Diabetes is a chronic condition meaning that it never goes away. It may get better or worse but it is something that you must learn to live with.

Diabetes can cause long-term complications including heart disease, stroke, vision impairment, and kidney damage. In fact, the leading cause of death amongst people with diabetes is cardio-vascular problems and the leading cause of blindness is complications from diabetes.

Other, non life threatening problems can be caused or made worse by diabetes. Issues with blood vessels, nerves, gums and hormones can result in chronic problems with teeth, feet, hair loss and sexual dysfunction. Often these show up in people whose diabetes hasn't been well controlled.

Living With Type 2 Diabetes

It is recommended that you “begin as you intend to carry on” and with type 2 diabetes this is exceptionally true.
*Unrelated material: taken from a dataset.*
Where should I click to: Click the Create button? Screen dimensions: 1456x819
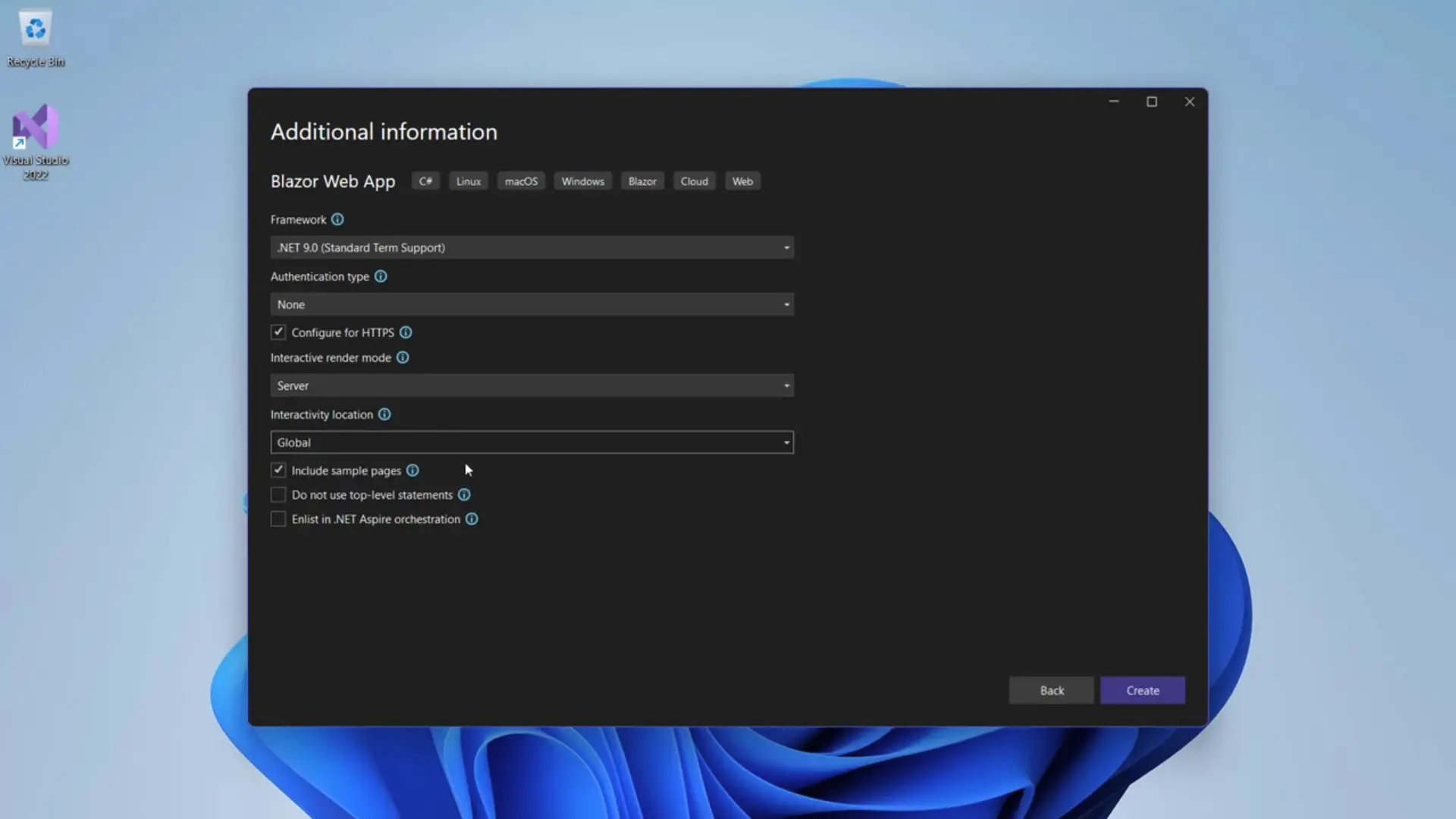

Balance in all things from the moment you are diagnosed – day by day – is key to managing your illness in the long term.

Some helpful hints are:

  • eat a healthy diet
  • participate in physical activity regularly.
  • get to and maintain a normal body weight.
  • monitor blood sugar levels regularly.
  • take medications as prescribed by your doctor faithfully even if you feel better
  • work closely with your doctors and diabetes health care team

Treatment of Type 2 Diabetes

Doctors and researchers are developing new treatments to help cope with the special problems of diabetes. My very first Glucometer (blood sugar tester) took 60 seconds to process the results. My latest one has a memory, downloads results into my computer and takes a whopping 5 seconds.
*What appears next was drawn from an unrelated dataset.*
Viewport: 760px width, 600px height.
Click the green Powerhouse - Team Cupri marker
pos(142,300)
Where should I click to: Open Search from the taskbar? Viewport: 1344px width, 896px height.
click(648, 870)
There are drugs and insulin formulations that are there for those who have diabetes to help maintain good blood sugar control. If you think of your blood sugar as a roller coaster ride, these medications help to straighten out the track and help you avoid the HIGH highs and the LOW lows that can lead to complications. I have been lucky enough to have an excellent team of doctors throughout my life with diabetes. My team consists of my family doctor; an endocrinologist who specializes in treating people with diabetes; an Ophthalmologist for my eyes; a dentist for my teeth; a podiatrist for my feet. Off and on I’ve had help from wound care specialists, dermatologists and nutritionists. Understanding how my body works has helped me manage my chronic condition for decades.

Until scientists have perfected ways to better treat and possibly even prevent or cure diabetes, you can lead a happier, healthier life by giving arming yourself with knowledge about the disease, and making sure you eat properly, exercise, and stay on top of glucose levels every day.